This project shows how to serve an ONNX-optimized image classification model as a web service with FastAPI, Docker, and Kubernetes.


Deploying ML models with FastAPI, Docker, and Kubernetes

By: Sayak Paul and Chansung Park

This project shows how to serve an ONNX-optimized image classification model as a RESTful web service with FastAPI, Docker, and Kubernetes (k8s). The idea is to first Dockerize the API and then deploy it on a k8s cluster running on Google Kubernetes Engine (GKE). We do this integration using GitHub Actions.

👋 Note: Even though this project uses an image classification its structure and techniques can be used to serve other models as well.

Deploying the model as a service with k8s

  • We decouple the model optimization part from our API code. The optimization part is available within the notebooks/TF_to_ONNX.ipynb notebook.

  • Then we locally test the API. You can find the instructions within the api directory.

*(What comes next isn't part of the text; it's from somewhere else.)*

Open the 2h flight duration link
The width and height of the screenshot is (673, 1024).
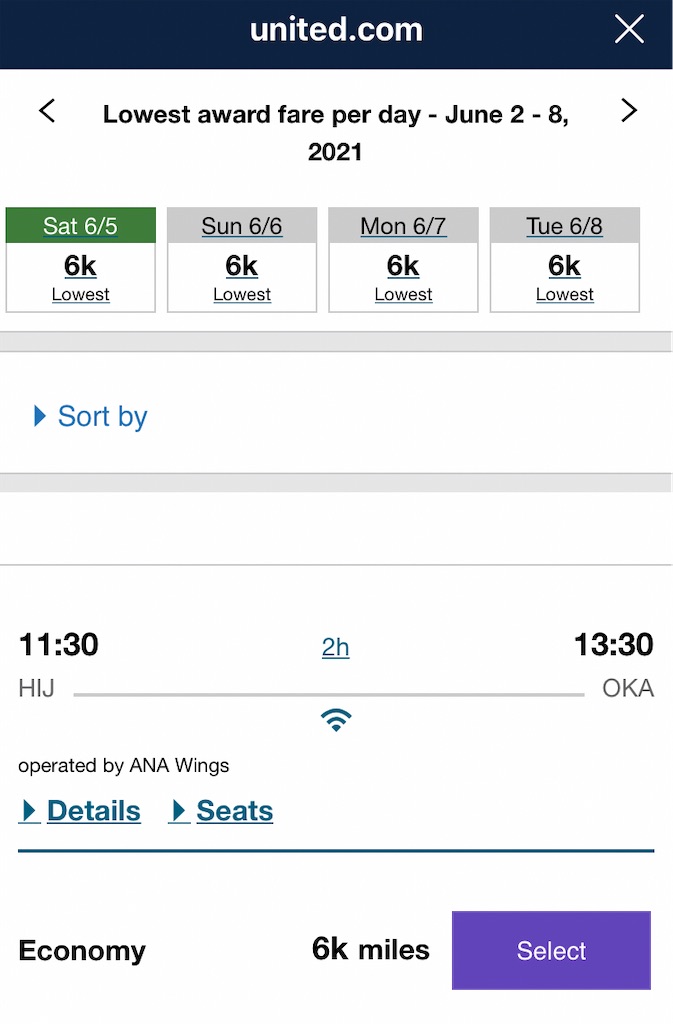(336, 648)
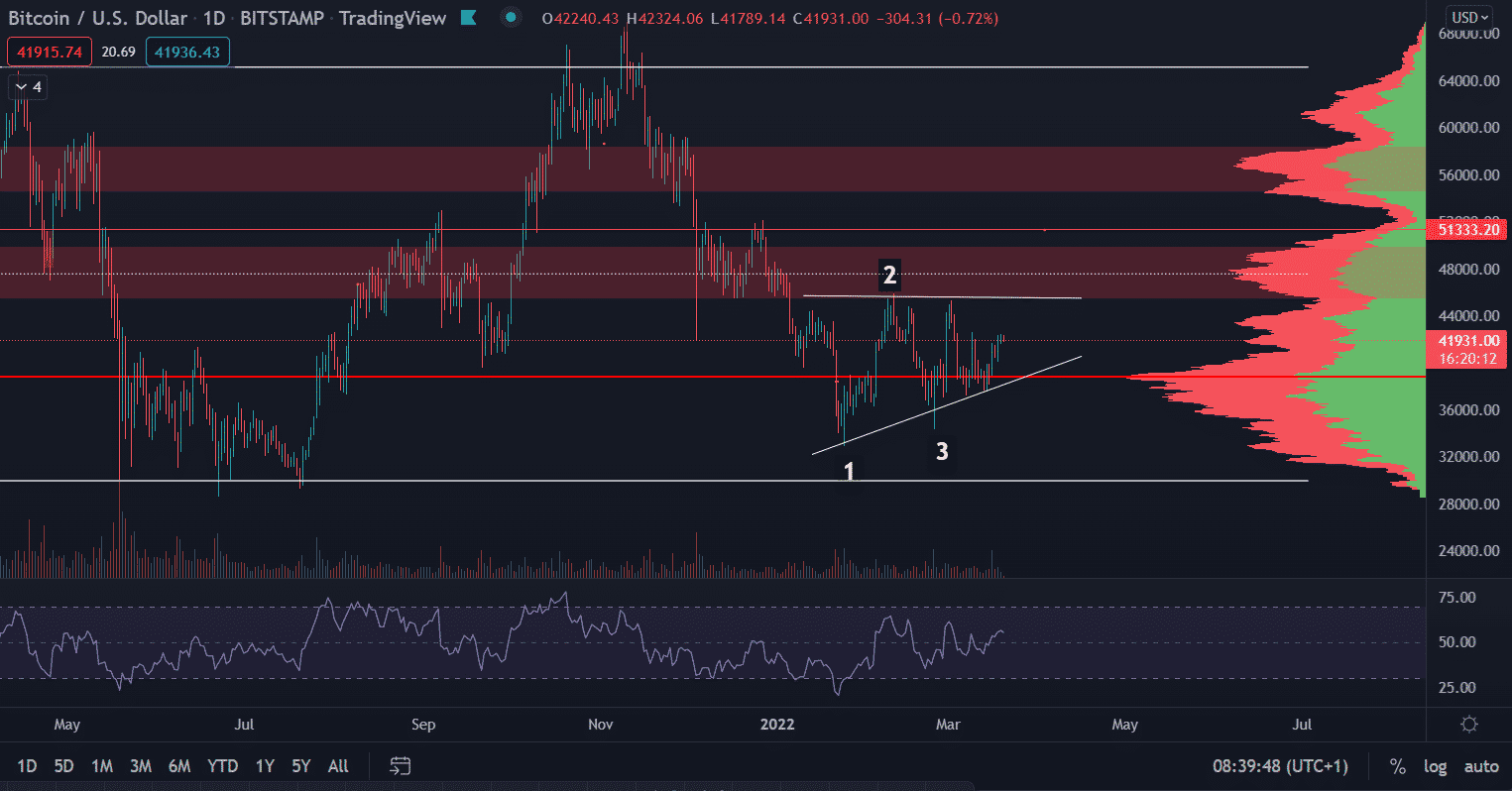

  • To deploy the API, we define our deployment.yaml workflow file inside .github/workflows. It does the following tasks:

    • Looks for any changes in the specified directory. If there are any changes:
    • Builds and pushes the latest Docker image to Google Container Register (GCR).
    • Deploys the Docker container on the k8s cluster running on GKE.

Configurations needed beforehand

  • Create a k8s cluster on GKE. Here's a relevant resource.

  • Create a service account key (JSON) file. It's a good practice to only grant it the roles required for the project. For example, for this project, we created a fresh service account and granted it permissions for the following: Storage Admin, GKE Developer, and GCR Developer.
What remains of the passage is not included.